**What is asked:**
Arrange the items from the start through the line containing "(x=744, y=10)" as a JSON list of strings, one string per line, with blank lines omitted. Leave the pictures out of your answer.

Rows from a screen grounding dataset
★ ★ ★ ★ ★
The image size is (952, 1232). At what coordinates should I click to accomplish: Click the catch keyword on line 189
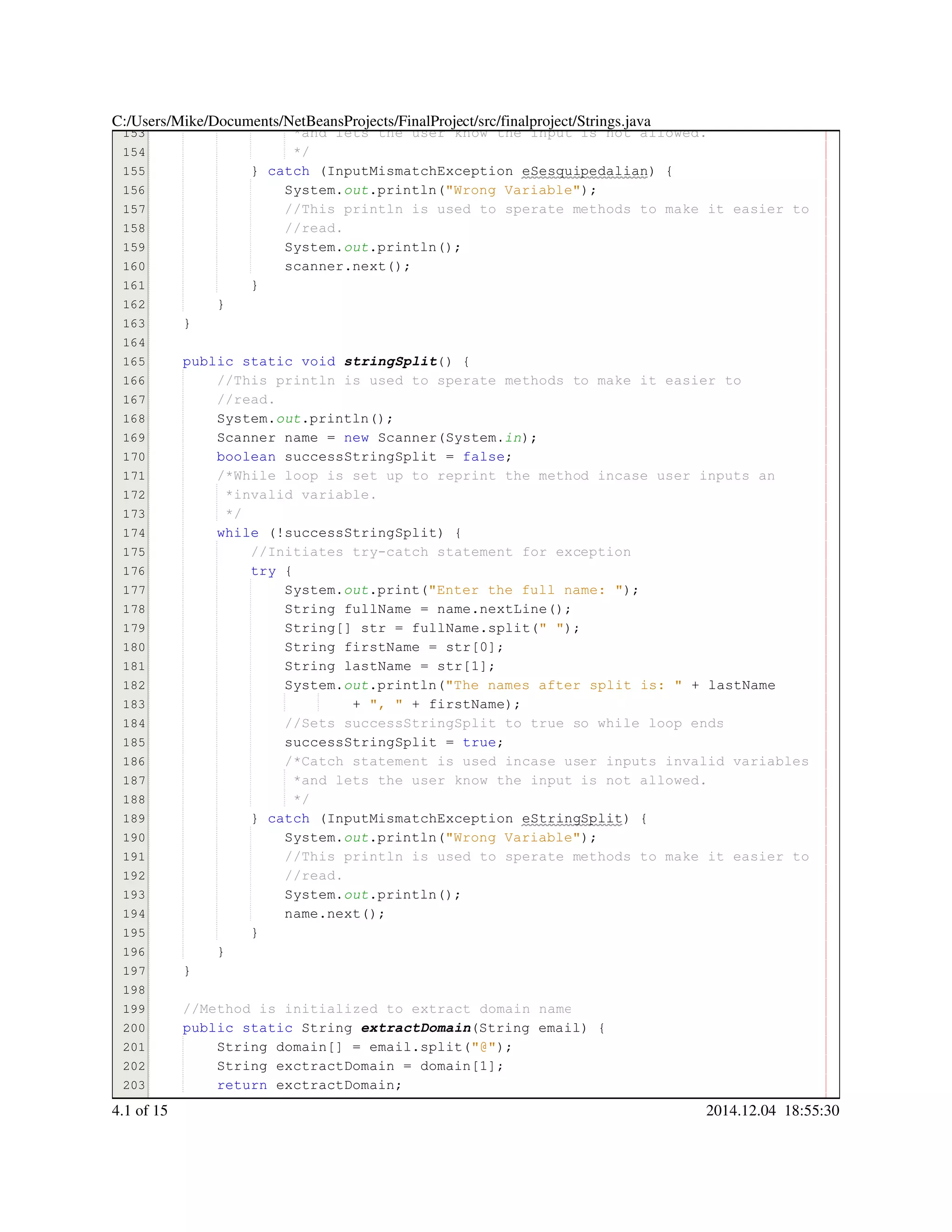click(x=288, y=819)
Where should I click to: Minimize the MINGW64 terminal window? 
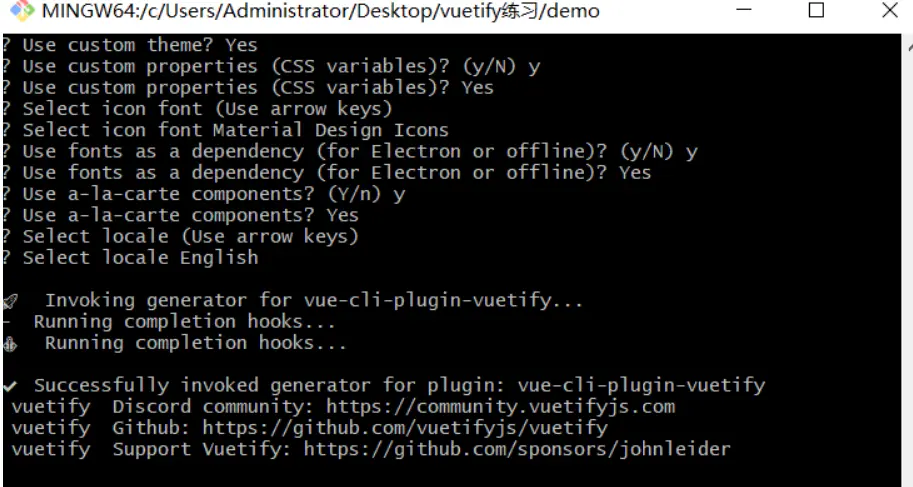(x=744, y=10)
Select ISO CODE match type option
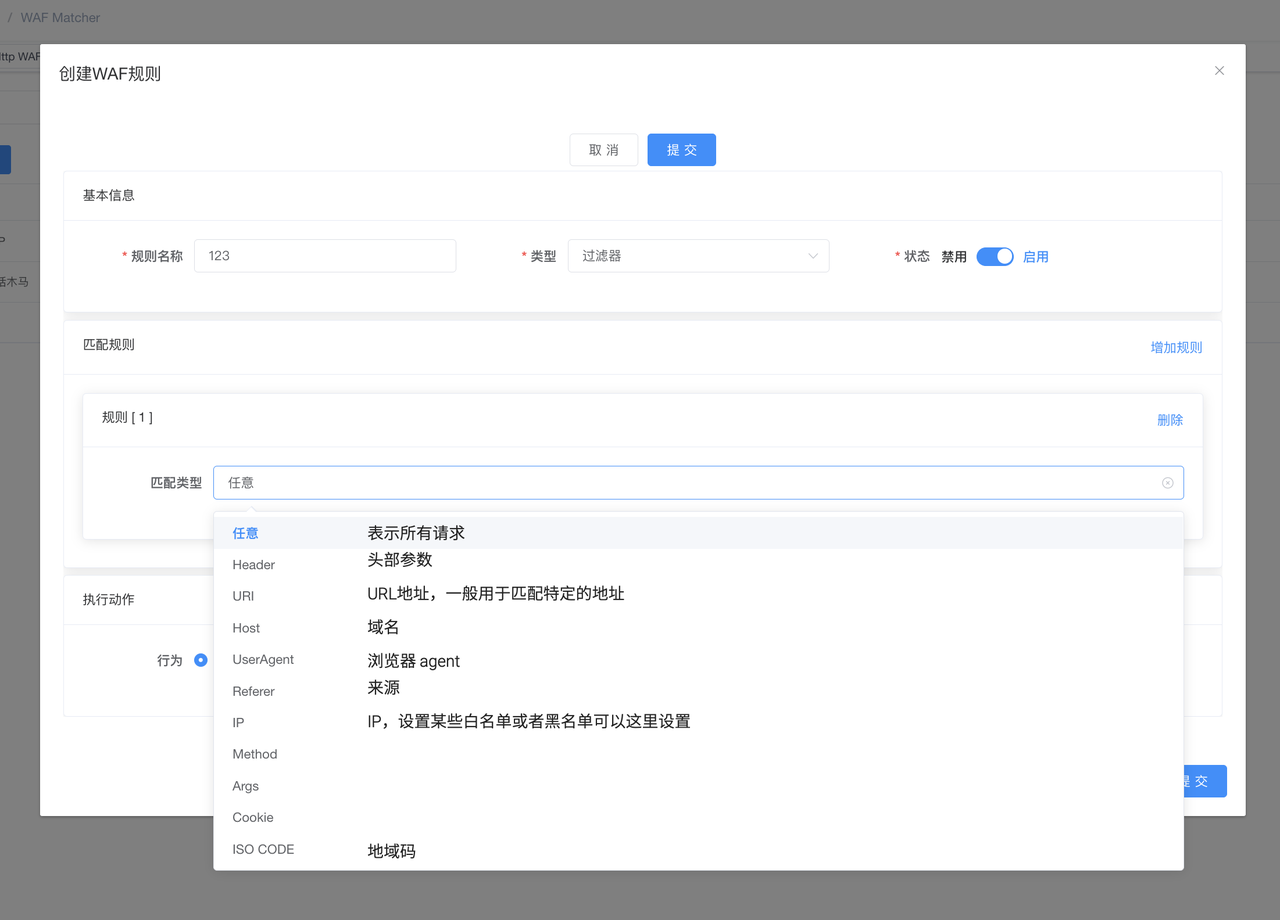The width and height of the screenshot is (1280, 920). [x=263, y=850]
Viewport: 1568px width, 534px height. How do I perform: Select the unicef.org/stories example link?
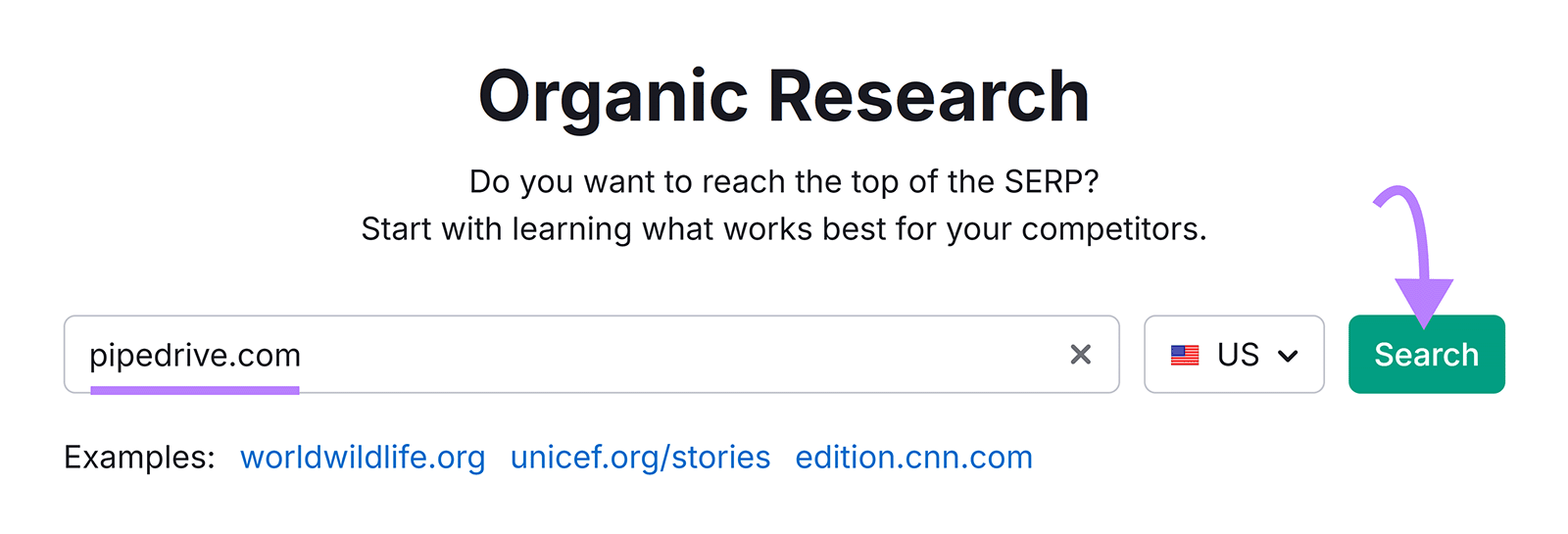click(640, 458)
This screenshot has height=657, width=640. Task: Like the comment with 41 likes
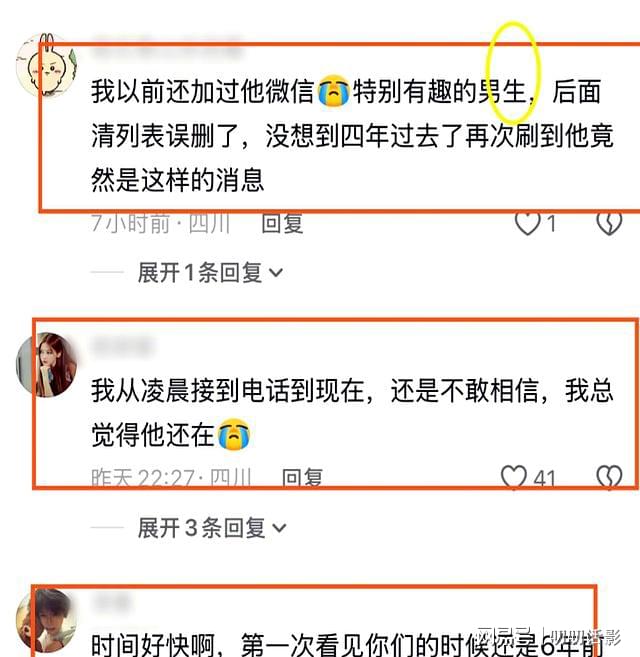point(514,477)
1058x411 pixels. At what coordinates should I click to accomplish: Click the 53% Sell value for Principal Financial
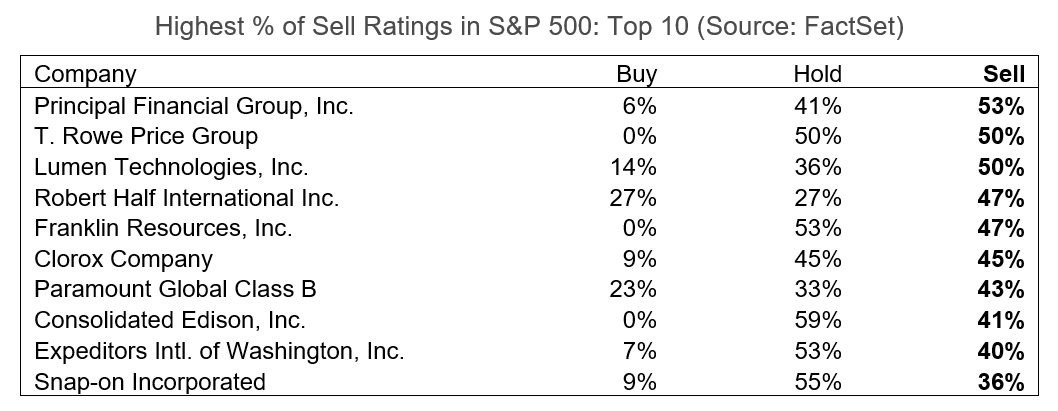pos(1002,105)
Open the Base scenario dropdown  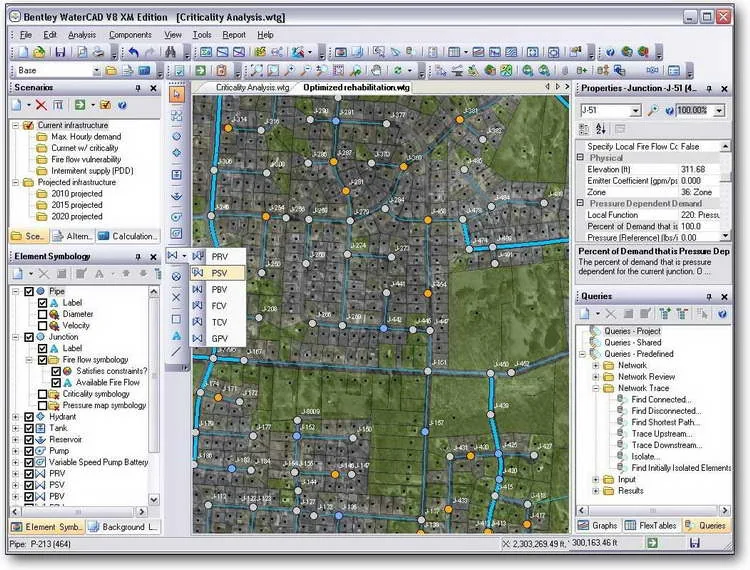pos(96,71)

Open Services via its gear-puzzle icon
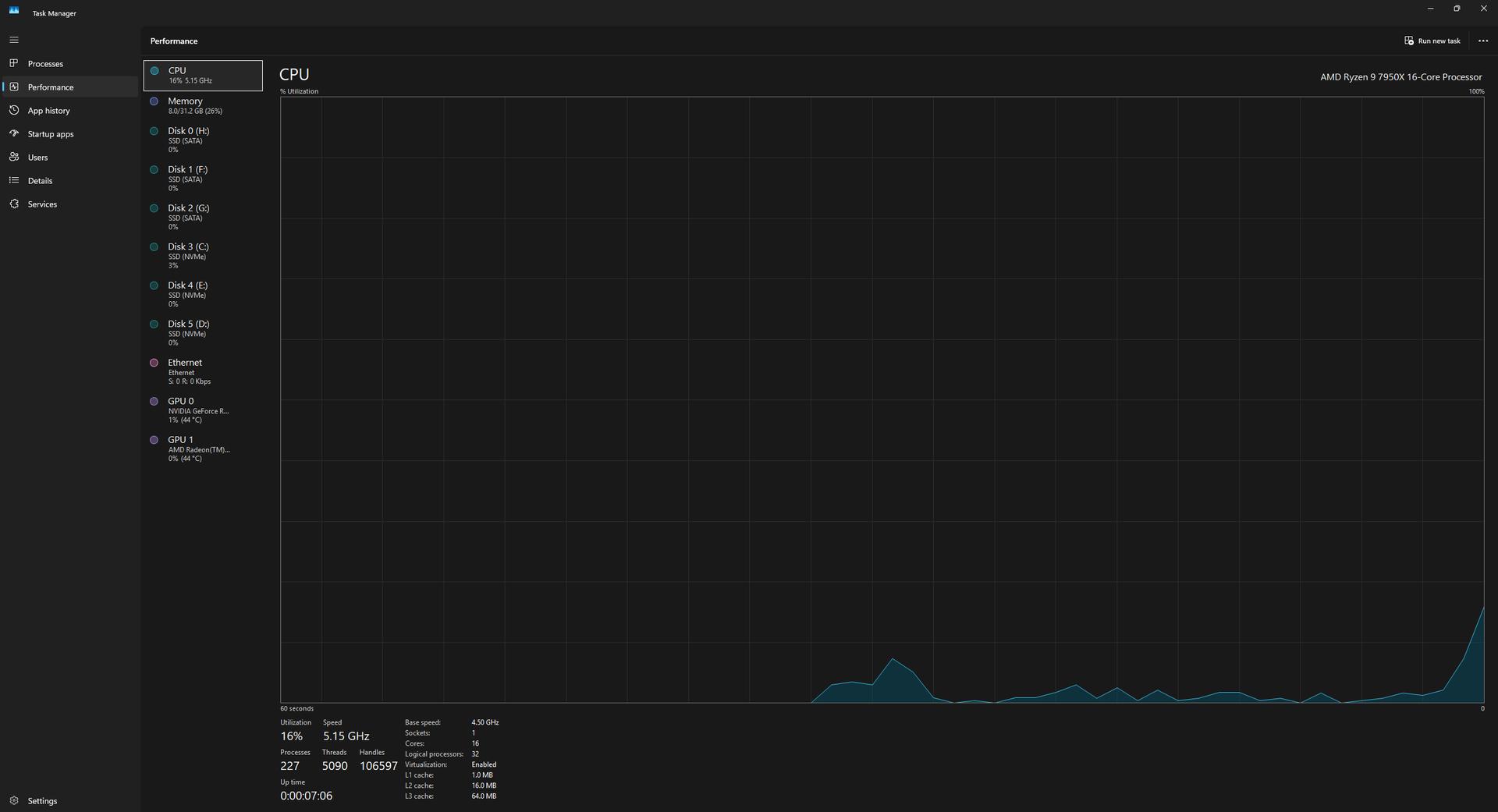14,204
★ ★ ★ ★ ★
**Exercise result:**
[
  "The image size is (952, 1232). At what coordinates should I click to accomplish: Click the catch keyword on line 189",
  "click(x=288, y=819)",
  "Where should I click to: Minimize the MINGW64 terminal window? ",
  "(x=744, y=10)"
]